**Given passage**
★ ★ ★

WAY BACK WHEN…

A Big Yellow Cat

If I could go back… back to my childhood days… way back to the days when ‘a drug problem’ at school’ meant that the office was out of aspirin… I’d go back!  You’d better believe I would! Things were truly different  back then.  No, we didn’t have Covid, but we did have mumps, measles, chicken pox, and polio.  We didn’t have TV, but we did have AM radio that brought Amos and Andy, Fibber Magee and Molly, and Guy Lumbardo into our homes.  We didn’t have cell phones that rang during church… but we had telephones with long cords and a favorite place to curl up and whisper sweet nothing to that favorite someone across town.  We didn’t have TV to keep up us half the night… or the internet to rob us of valuable family time.  But we did have those amazing places called libraries that carried countless books on countless subjects that gave us countless hours of pleasure while reading.  Hardly anything was ‘right at our fingertips’ back then, which made possessing anything – mean that we had to put out some effort to possess it. This only made things much more dear to us.  And as one of the most popular songs of the day stated, ‘little things meant a lot.’

Looking back, I remember those simple pleasures, those special treats that we found while outside discovering the world around us.  You see, our world was the real world, and not some animated imaginary world on a small flat screen manupilated by our fingers.  A good example was:  About every six weeks or so, the city sent to our neighborhood a great yellow monster!

The street on which I lived was two blocks north of Battlefield Park.  It ran east and west. Connecting our street to Battlefield was Peabody Street, running north/south.  In the 40s, Peabody had yet to be paved… it was still gravel.*  Periodically, the city would send out this great yellow monster, a road grader, to smooth out the ruts and bumps of Peabody Street.  And the neighborhood kids lined the path to watch this great machine at work!   Oh what a treat that was!  The one in the photo is only a toy-model.  But it still brought a smile to my face!

I’ve always had a deep fondness for airplanes.  Perhaps that’s because our home on Evergreen lay directly below the landing approach to one of the main runways of Hawkins Field, Jackson’s original airport.  Those old Delta and Southern DC-3 lumbering directly overhead never got boaring to this young boy!

★ ★ ★

**Tasks to perform**
1 – In the childhood memoir, which street connected the writer's street to Battlefield Park?
2 – Echo the childhood memoir word for word, beginning at the words "The street on" and stopping after "this young boy!".
3 – Carry on the childhood memoir past its final sentence, keeping the same voice.
The lines that follow are not needed for anything here.

**Raw data**
★ ★ ★

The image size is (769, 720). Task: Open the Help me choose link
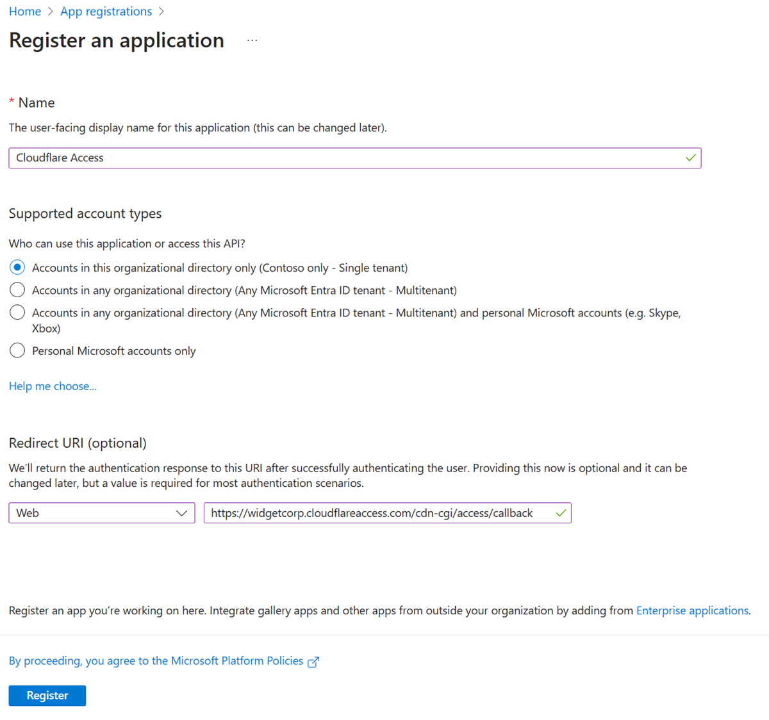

★ ★ ★

**Responses to the tasks**
1 – Peabody Street

2 –
The street on which I lived was two blocks north of Battlefield Park.  It ran east and west. Connecting our street to Battlefield was Peabody Street, running north/south.  In the 40s, Peabody had yet to be paved… it was still gravel.*  Periodically, the city would send out this great yellow monster, a road grader, to smooth out the ruts and bumps of Peabody Street.  And the neighborhood kids lined the path to watch this great machine at work!   Oh what a treat that was!  The one in the photo is only a toy-model.  But it still brought a smile to my face!

I’ve always had a deep fondness for airplanes.  Perhaps that’s because our home on Evergreen lay directly below the landing approach to one of the main runways of Hawkins Field, Jackson’s original airport.  Those old Delta and Southern DC-3 lumbering directly overhead never got boaring to this young boy!

3 –
Back then, a dollar would buy far more than it does today.  In the late 40s, a fully dressed hamburger was only a quarter… and it came with condiments on BOTH buns (something you never find today) plus lettuce, pickle, tomato and onions.  A soft drink was 5c.  When I began driving, and dating… I had $5.00 set aside for my week’s spending.  I could take that $5, put gas in Dad’s car, buy the date and myself burgers and drinks, tickets to the movie, and still have money left over for snacks for myself the remainder of the week!  

In 1945, the southern city limits of Jackson was only yards south of US Hwy 80!  And I had a cousin who also lived on Evergreen, who walked south on Peabody, crossed Battlefield Park, then crossed over Hwy 80… to squirrel hunt!  Yes, I helped eat many a squirrel that was bagged just south of Hwy 80… when that area was mostly forrest and fields.

Not long ago I found an eye-opening bit of local history which underscored just how old I really am. It was an old highway map of Mississippi, dated less than 10 years before my birth. It showed that both Highway 80 (East and West) and Highway 51 (North and South) were only PAVED just a few miles outside of Jackson! Can you imagine traveling to Memphis on a gravel road? How about on a MUDDY gravel road?  

Yes, I know, times have changed.  And they keep on changing… especially in my lifetime.  But, times have also changed during my parents lifetime, and durning their parent’s lifetime!  Not long ago I saw a list of average salaries of profession people at the turn of the century (1900).  It stated that railroad engineers then made more that medical doctors!  Yes, times have changed!  It makes me wonder what it will be like when my great-grand children are adults.  I don’t think I want to know!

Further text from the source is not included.